_To be done_.
(1) According to the arcade repair thread, why does resistor R29 burn up when a monitor is connected? Answer in one to three sentences.
(2) Pick up the arcade repair thread where it stops and continue it.

I went and pulled the fuse at F3, tested it, good. Went back to insert it and it seemed like it wasn't sitting flush in there. I tweaked the fuse holder a bit and re-inserted it. Tested for continuity between the 2 points outside the fuse and it was there. Wish I would have tested before I pulled the fuse, just for the information.

Anyway, that did the trick. I now have +12.23 at the 10.8. Is this going to work?
too high?
 
My experience.......the 10VDC line on these Atari games always reads approximately 12-14VDC. Yours looks fine to me. That juice will actually get regulated proper on the Audio/Regulator board.

Edward
 
Well the the 10.3 is unregulated. 12.3 does seem a little high. Did you measure it plugged in or not plugged in ?

My experience.......the 10VDC line on these Atari games always reads approximately 12-14VDC. Yours looks fine to me. That juice will actually get regulated proper on the Audio/Regulator board.

Edward
well the 12.23 is at the test point of the 10.8 on the a/r board.
 
well the 12.23 is at the test point of the 10.8 on the a/r board.

But if that is the test point for the input from the transformer brick, it is in the OK range. It took me a while to understand that unregulated is exactly that: UNREGULATED! So the values are not precise and don't really matter, as long as they are within an acceptable range. ELutz said this falls in the range he is used to seeing.

Measure A/C on that 10.8 test point (to ground) and post that value. If it is an OK value, you can move on to testing the output voltages from the AR2.
 
so I am ok to have my board going and test my monitor out tonight then it sounds like. I may toss that high score brase kit in there as well adn see what happens.
 
ok well I hooked up the monitor to give it a go, and R29 bunrt to a crisp instantly. caught on fire even.

took out the arII put a new resistor in R29 position, fired her back up (without the monitor connectored) and it was fine, didn't burn up.

Hooked up another known working monitor, fired her up, R29 starts smoking instantly, so I shut her off before it completely fried the resistor this time.

what next?
 
Check your edge connector, and pins for burns on the board. You're sense line on the AR board is not seeing 5v and it's trying to compensate. Thus burning up R29.
 
I've got no burnt pins on the edge connector of the board, either board.

Is the harness connector loose possibly? Not making good contact? Is that kind of what you mean?
 
Yes, you probably aren't getting a good 5V to the game board. Either the connector isn't making contact, or it's tarnished. After replacing R29 again, you can try jumping 5V from the AR II to a test point on the PCB. Then you'll have a known-good 5V line for testing.
 
well I wiggled the edge connector and all of a sudden got the rattle I was waiting for.
the game finally boots up to a nice screen, but it's intermittent, and goes away if you breathe on it. (bottom edge connector for the record)

It would coin up and the start button would flash but it wouldn't start.

so I go to get a working replacement button to test if the button is bad, but I can't get the game to boot back up again since then.

_Data excerpt_.
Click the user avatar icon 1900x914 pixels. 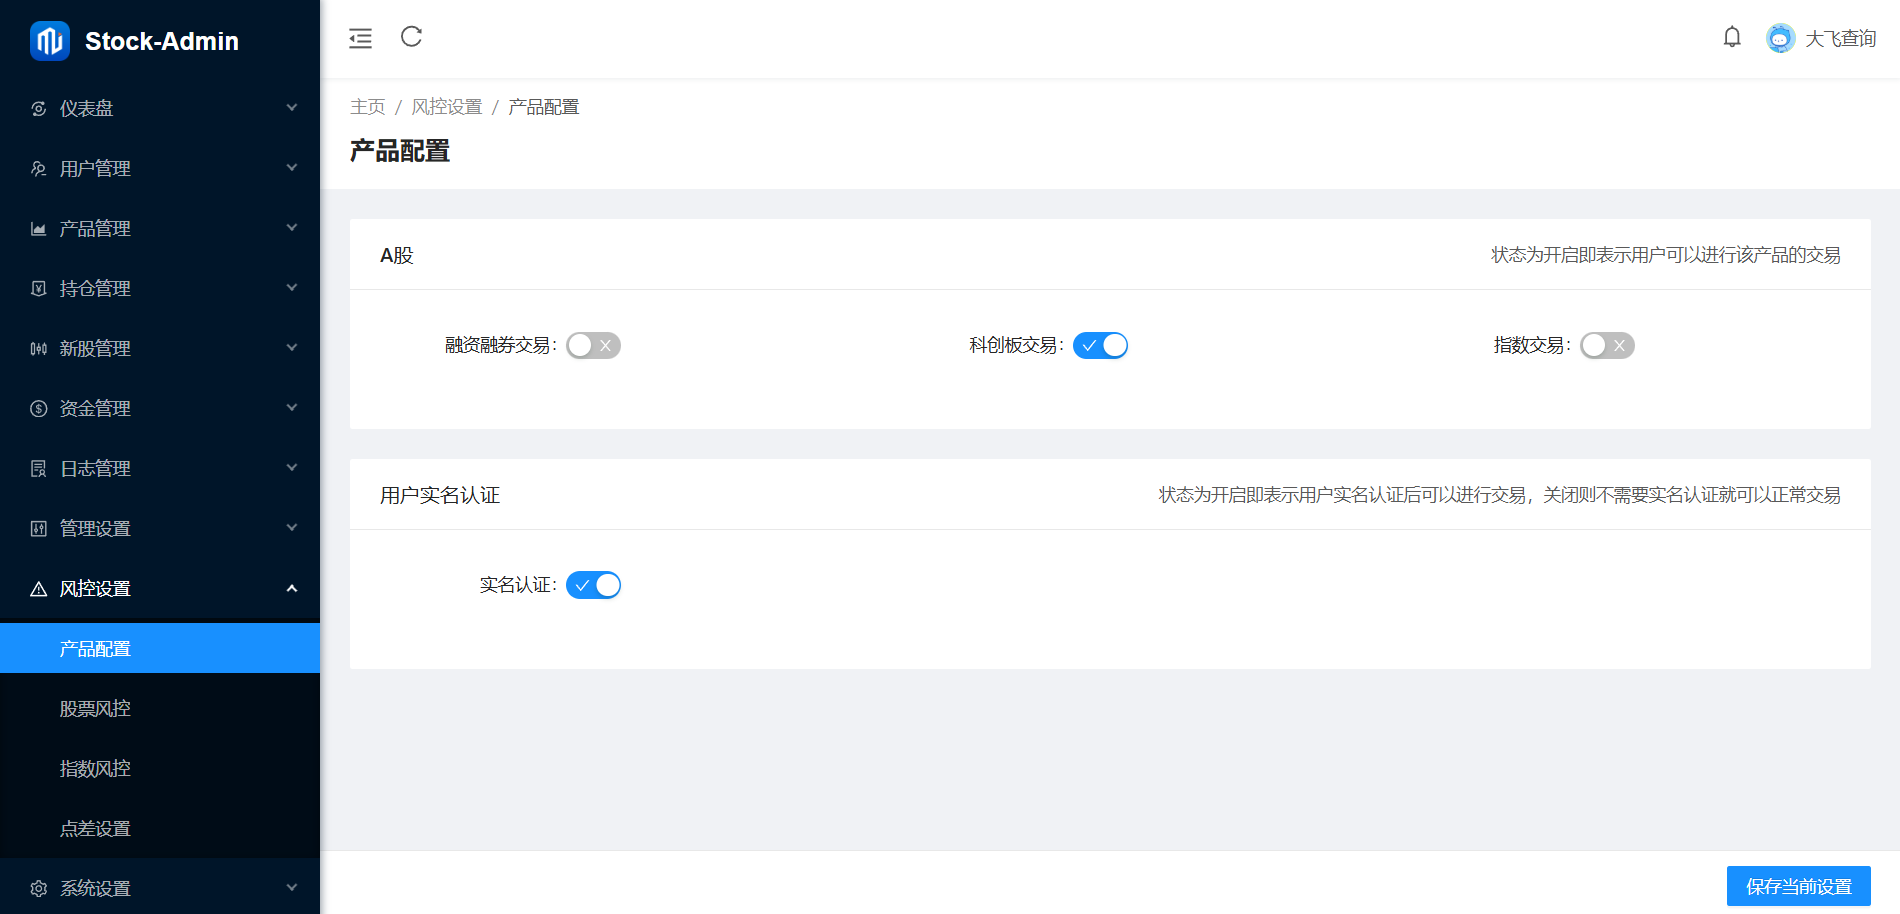(x=1780, y=39)
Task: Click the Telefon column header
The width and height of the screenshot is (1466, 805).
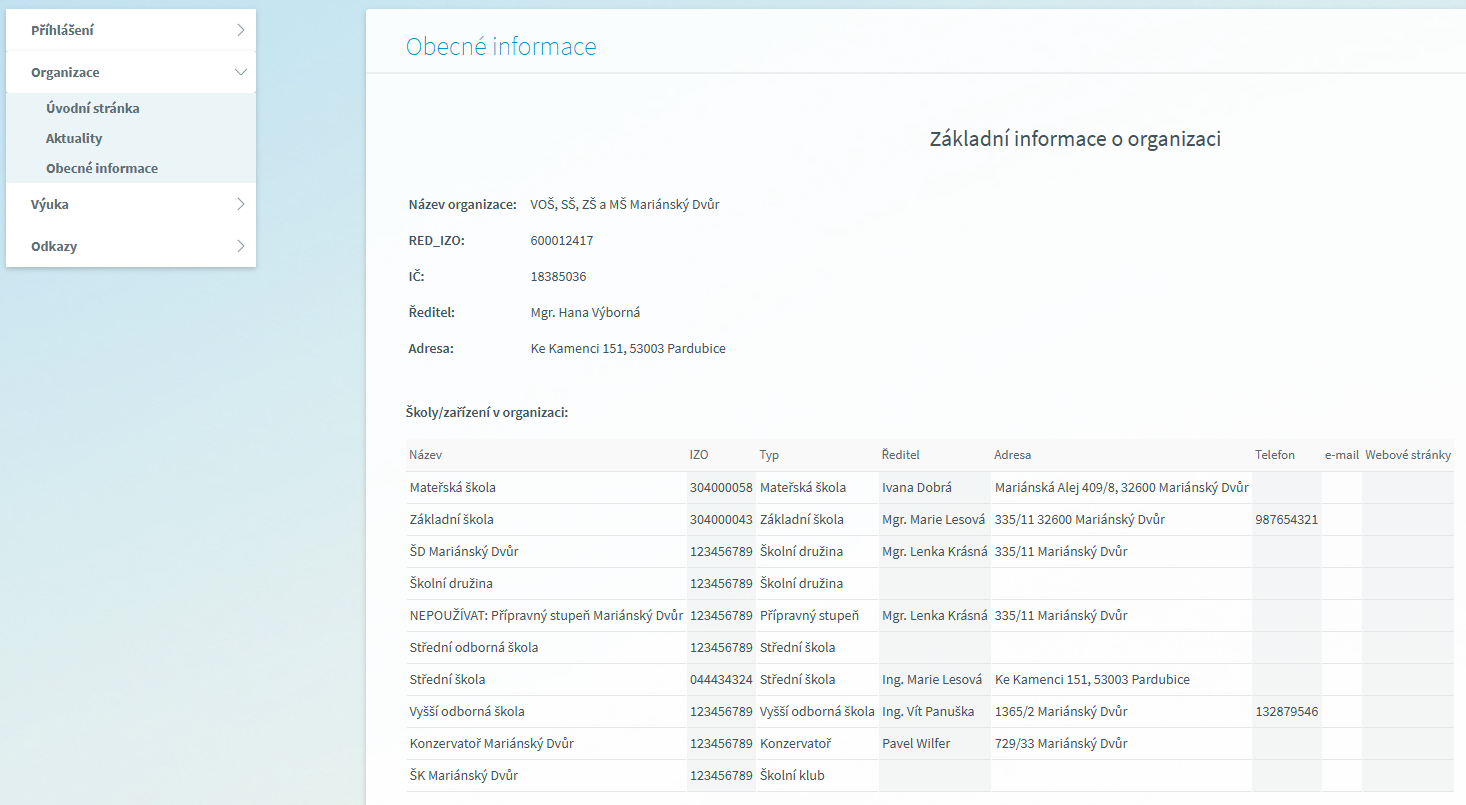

_Responses to the tasks_.
(1) The sense line on the AR board isn't seeing 5V, so the board tries to compensate, and that burns up R29. The likely cause is a poor 5V supply to the game board, either because the connector isn't making contact or because it's tarnished.

(2)
back to work after dinner.

obviously I am having edge connector issues.
what would you guys do to fix this?
I have soldered on a replacement edge connector on an asteroids before, is that the trick here?
replace the edge connector (seems like a bitch)
 
Well you could use a small screw driver and gentle bend the pins to make a better connection but in all honesty that is just a temp fix and the metal in the edge connectors is most likely lost it's spring and it just need to be replaced.
 
Well you could use a small screw driver and gentle bend the pins to make a better connection but in all honesty that is just a temp fix and the metal in the edge connectors is most likely lost it's spring and it just need to be replaced.

So guys actually clip the old harness off and go through the pain in the ass of re-pinning a new harness and hooking it up to all of the old wiring?
 
Just did this on my asteroids. You start by just removing the power pins from the connector and replacing them. With luck, the rest will make good enough contact, and you'll be good to go.

Pick up the split-pin extractor tool from Bob R. You can also snip the "ball" off a bobby pin, and use it (that's what I did, but it's a pain).

For my asteroids, all I needed to replace were the 5V pins. Everything else seems to make fine contact.
 
To get by until you get the split pins (assuming you don't have any), I'd do what alpha-tron mentioned, and try bending the pins out to make better contact.
 
Just did this on my asteroids. You start by just removing the power pins from the connector and replacing them. With luck, the rest will make good enough contact, and you'll be good to go.

Pick up the split-pin extractor tool from Bob R. You can also snip the "ball" off a bobby pin, and use it (that's what I did, but it's a pain).

For my asteroids, all I needed to replace were the 5V pins. Everything else seems to make fine contact.

Ok so you are talking about removing and replacing the current pins in the current harness, not chopping it off and replacing the whole plastic piece and all, of the harness.
I can do that.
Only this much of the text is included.